Realtors had a positive outlook on the numbers, saying sales growth in the fourth quarter was strong and a federal tax credit program fueled the 2010 sales.

“The housing market sales comeback in the fourth quarter builds hope for an improving 2012 market,” Duncan R. MacKenzie, CEO of the New York State Association of Realtors, said in a statement.

“The continued stabilization of the statewide median sales price is a positive sign for homeowners, and a signal for would-be buyers that it’s time to focus on advantages such as record-low mortgage rates and solid affordability factors rather than price declines.”

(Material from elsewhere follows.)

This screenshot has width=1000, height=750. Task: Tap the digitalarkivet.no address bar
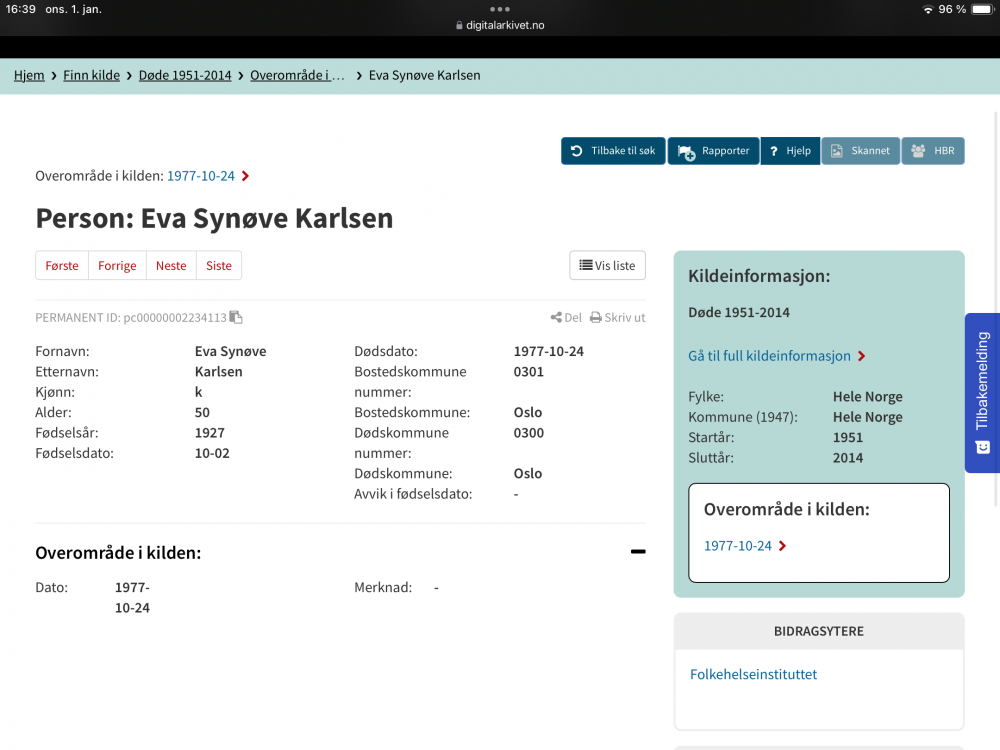500,25
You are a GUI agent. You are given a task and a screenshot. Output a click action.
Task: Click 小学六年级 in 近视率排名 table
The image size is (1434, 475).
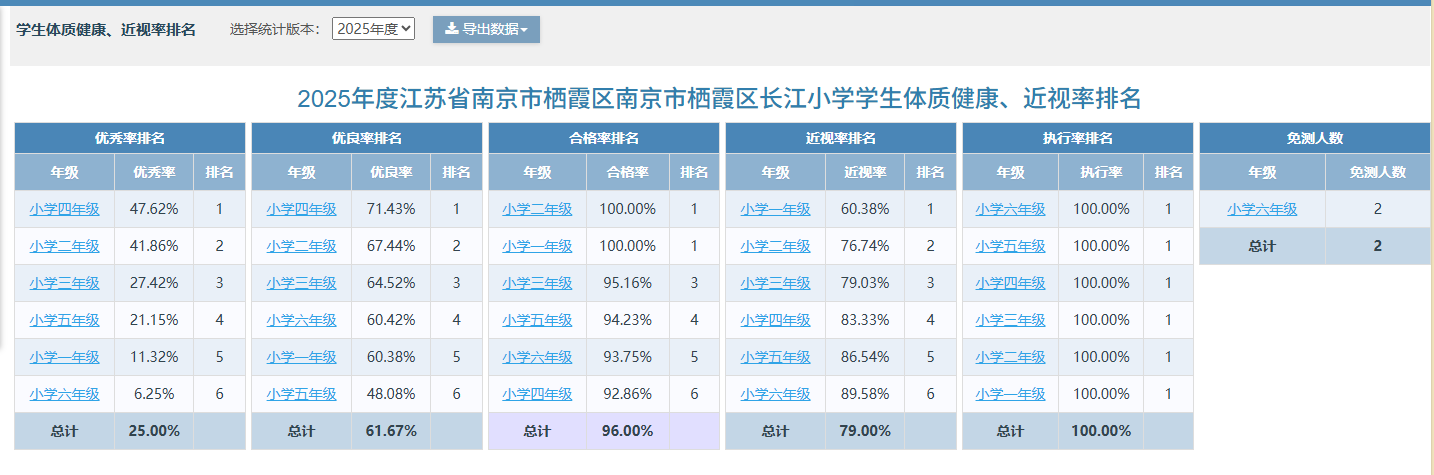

The association’s information is based on preliminary single-family sales data. The median sales price statewide was stable through 2011 and remained on par with 2010 at the end of the year, the group said.
New York realtors sold 72,058 existing single-family homes last year, a 3.9 percent drop from the previous year, when they sold 74,970, the group said.

Fourth-quarter sales of existing single-family homes totaled 18,345, 4.2 percent higher than the 17,607 sales in the same quarter of 2010. There were 6,405 sales in December 2011, 2.4 percent higher than same month in 2010 and 10.7 percent higher than November 2011, the Association of Realtors said.

The statewide annual median sales price was $212,500, 0.7 percent less than the $214,000 median in 2010. The fourth quarter 2011 median was $205,000 and the December median was $202,000, compared to $216,000 and $220,000, respectively, in 2010.

“The upward sales swing seems to contradict the low consumer confidence in the housing market as reported in the recent NYSAR/Siena Research Institute Consumer Real Estate Sentiment Survey,” MacKenzie said. “The statewide housing market continues to be unpredictable, punctuated by upswings that have yet to emerge as an ongoing trend.”